The connection string is retrieved from the ConnectionStrings section. Two formats are supported:

Service URI (recommended):

{
"ConnectionStrings": {
"datalake": "https://{account_name}.dfs.core.windows.net/"
}
}

When using a service URI, the DefaultAzureCredential is used for authentication.

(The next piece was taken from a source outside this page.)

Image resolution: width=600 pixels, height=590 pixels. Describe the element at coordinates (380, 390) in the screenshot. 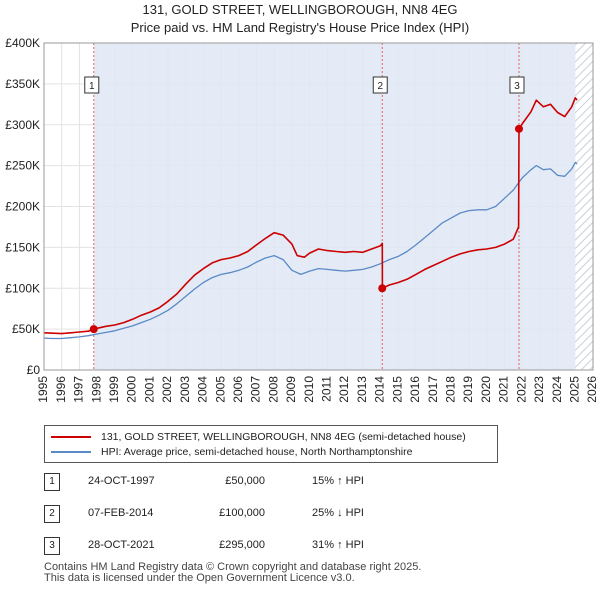

I see `x-tick-label: 2014` at that location.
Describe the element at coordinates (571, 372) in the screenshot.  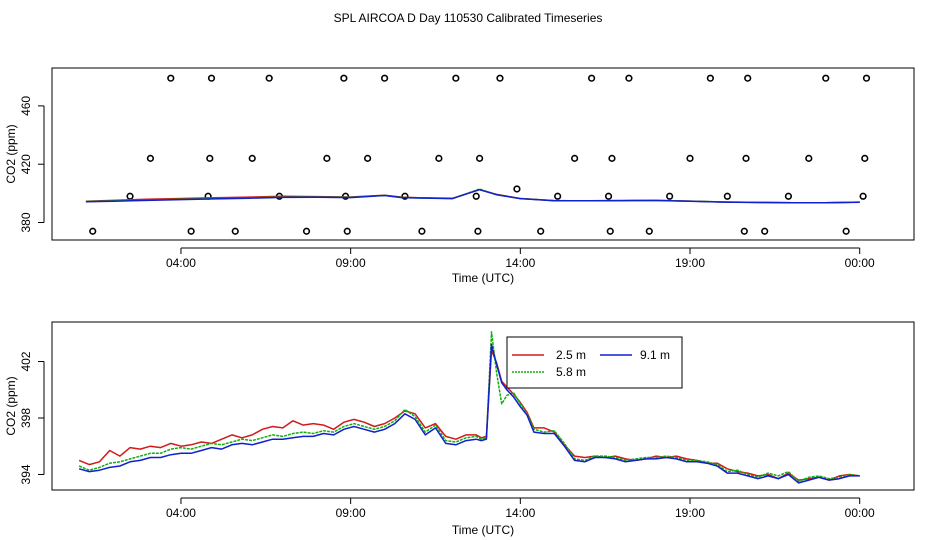
I see `legend-label-5-8m: 5.8 m` at that location.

For file system clients, include the file system name:

{
"ConnectionStrings": {
"analytics": "https://{account_name}.dfs.core.windows.net/;FileSystemName=analytics-data"
}
}

Azure Storage connection string:

{
"ConnectionStrings": {
"datalake": "DefaultEndpointsProtocol=https;AccountName=myaccount;AccountKey=mykey;EndpointSuffix=core.windows.net"
}
}

The integration loads settings from the Aspire:Azure:Storage:Files:DataLake configuration section:

{
"Aspire": {
"Azure": {
"Storage": {
"Files": {
"DataLake": {
"ServiceUri": "https://{account_name}.dfs.core.windows.net/",
"DisableHealthChecks": false,
"DisableTracing": false
}
}
}
}
}
}

Configure settings programmatically:

builder.AddAzureDataLakeServiceClient(
"datalake",
settings => settings.DisableHealthChecks = true);

Configure client options:

builder.AddAzureDataLakeServiceClient(
"datalake",
configureClientBuilder: clientBuilder =>
clientBuilder.ConfigureOptions(
options => options.Diagnostics.ApplicationId = "myapp"));

By default, the integration adds a health check that verifies connectivity to Azure Data Lake Storage. The health check:

  • Is enabled when DisableHealthChecks is false (the default)
  • Integrates with the /health HTTP endpoint

The integration uses these log categories:

  • Azure.Core
  • Azure.Identity

The integration emits OpenTelemetry tracing activities:

  • Azure.Storage.Files.DataLake.DataLakeServiceClient
  • Azure.Storage.Files.DataLake.DataLakeFileSystemClient

The Azure SDK for Data Lake Storage doesn’t currently emit metrics.